10. Houd alle toegang tot netwerkbronnen en kaartgegevens bij en bewaak dit. 
11. Test de beveiligingssystemen en processen regelmatig. 
12. Handhaaf een beleid dat op informatiebeveiliging is gericht.

Kaartgegevens omvatten het creditcardnummer al dan niet in combinatie met naam, adres, CVC2/CVV2 en/of vervaldatum.

Op de achterzijde van creditcards, in de buurt van de invulstrook voor de handtekening, staat een veiligheidscode van drie cijfers. Men noemt deze code het Card Verification Number, ook CVV2- of de CVC2-code genaamd.

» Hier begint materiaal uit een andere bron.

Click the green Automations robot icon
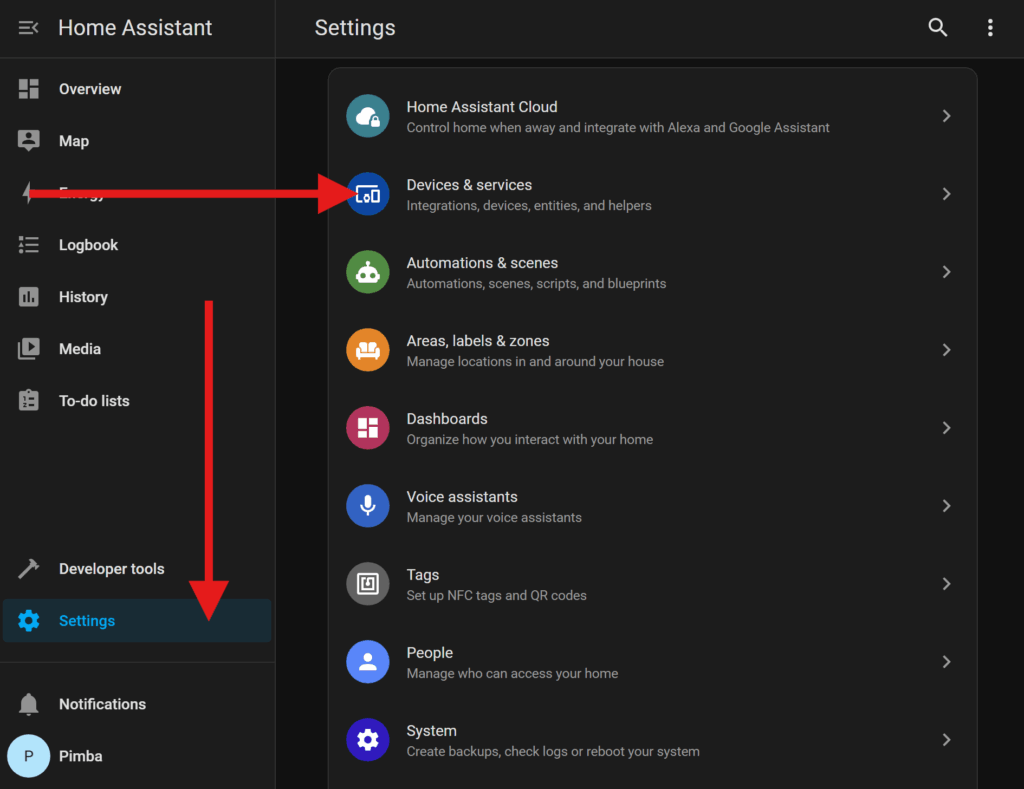Screen dimensions: 1024x789 [367, 272]
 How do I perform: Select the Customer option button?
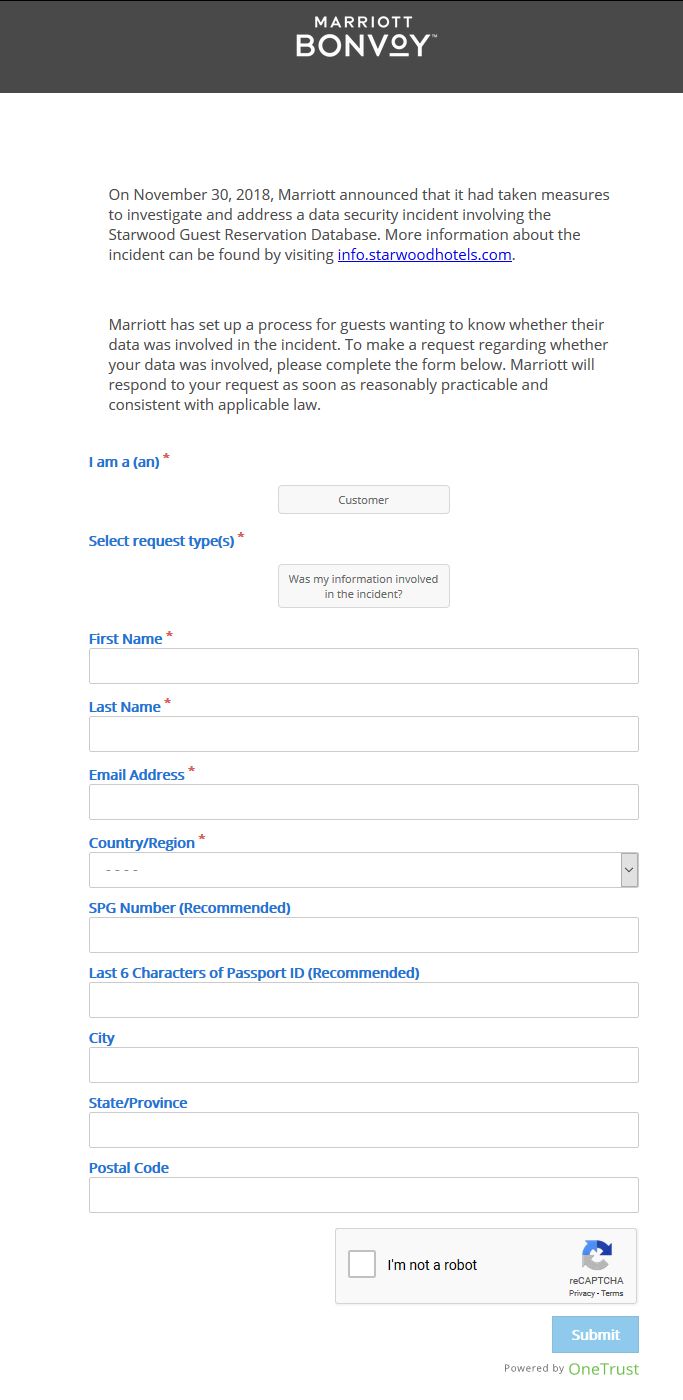(x=364, y=500)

Wanneer een online betaling plaatsvindt, wordt naar deze drie cijfers gevraagd. Dit toont aan dat degene die de bestelling plaatst de kaart werkelijk in handen heeft.

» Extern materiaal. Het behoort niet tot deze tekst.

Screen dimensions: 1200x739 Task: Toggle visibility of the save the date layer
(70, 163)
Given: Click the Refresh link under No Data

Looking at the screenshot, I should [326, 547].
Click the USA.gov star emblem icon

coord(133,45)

Er wordt adviseert (en in veel gevallen verplicht gesteld) gasten om de CVC2/CVV2 te vragen bij transacties waarbij de creditkaart niet wordt getoond. CVC2/CVV2 mag alleen worden opgeslagen om de authorisatie uit te voeren en mag niet langer worden bewaard dan strikt noodzakelijk. Deze gegevens moeten altijd verwijderd worden.

Het gaat om zo’n cruciaal kaartgegeven, dat de betaalkaartmaatschappijen aan de onjuiste opslag ervan aparte boetes hebben gekoppeld, vanaf € 25.000,-.

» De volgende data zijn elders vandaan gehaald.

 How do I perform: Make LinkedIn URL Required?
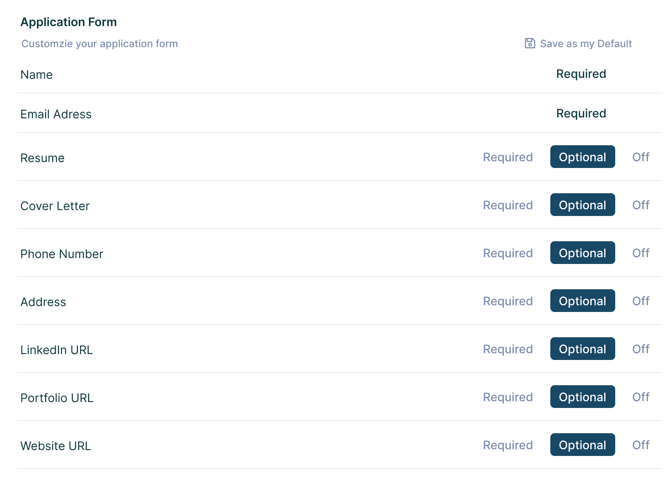(x=508, y=349)
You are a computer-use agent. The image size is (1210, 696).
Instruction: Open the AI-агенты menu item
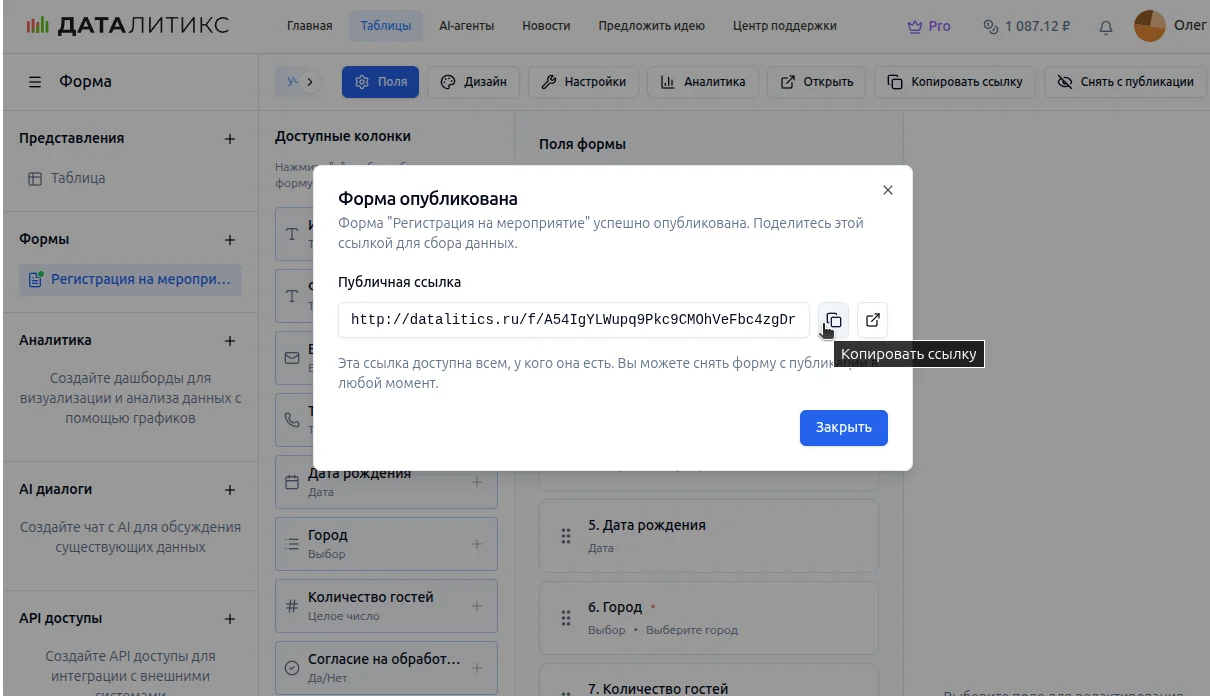[x=466, y=26]
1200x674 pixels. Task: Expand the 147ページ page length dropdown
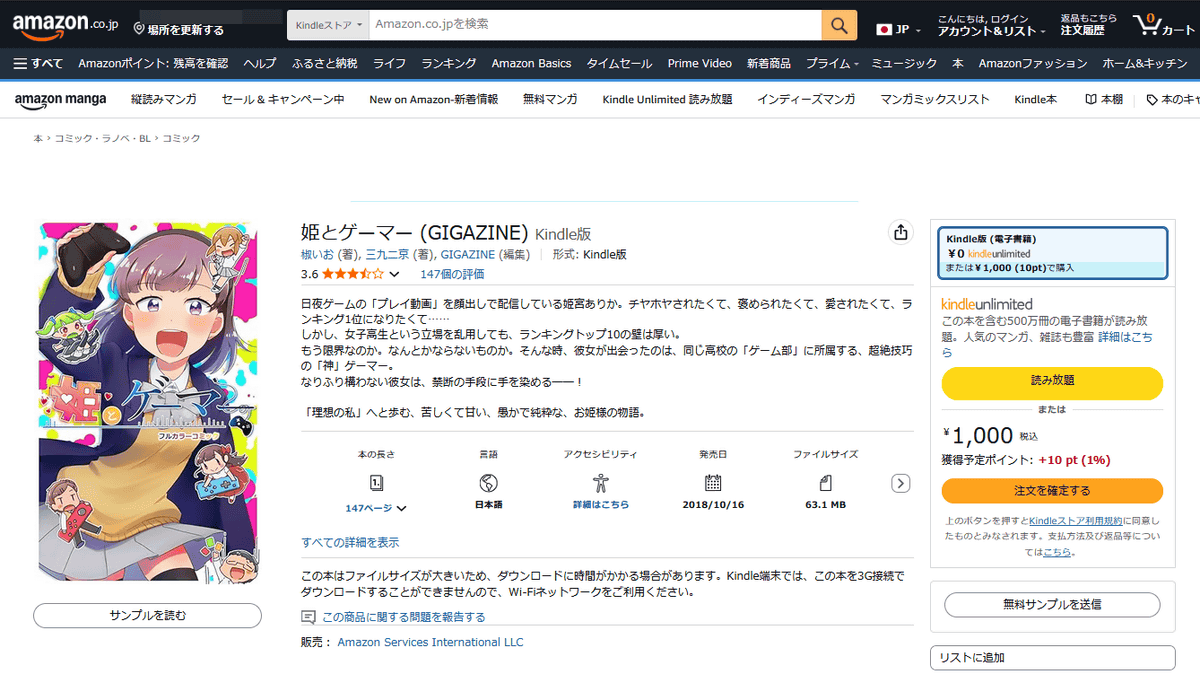[376, 508]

Allereerst hangt dit af van het soort gegevens dat uw onderneming opslaat en op welke manier. Wanneer u geen kaartgegevens opslaat in elektronische vorm, bent u het eenvoudigst af: u kunt volstaan met de vragenlijst SAQ-A. Als uw onderneming die vragenlijst op tijd invult en aan de regels voldoet, ontvangt u een Attestation of Compliance. Dit moet jaarlijks herhaald worden. U bevestigt met de Verklaring van Naleving dat alles naar waarheid is ingevuld.

Slaat uw onderneming wel gegevens op in elektronische vorm? Dan moet u de vragenlijst SAQ-D invullen, met de bijbehorende Attestation of Compliance (Verklaring van Naleving). Ook moet u dan elk kwartaal een geslaagde netwerkscan overleggen. De andere vragenlijsten SAQ-B en SAQ-C zijn van toepassing op Point Of Sale-merchants (ondernemingen waar de verkoop plaatsvindt aan een balie of kassa).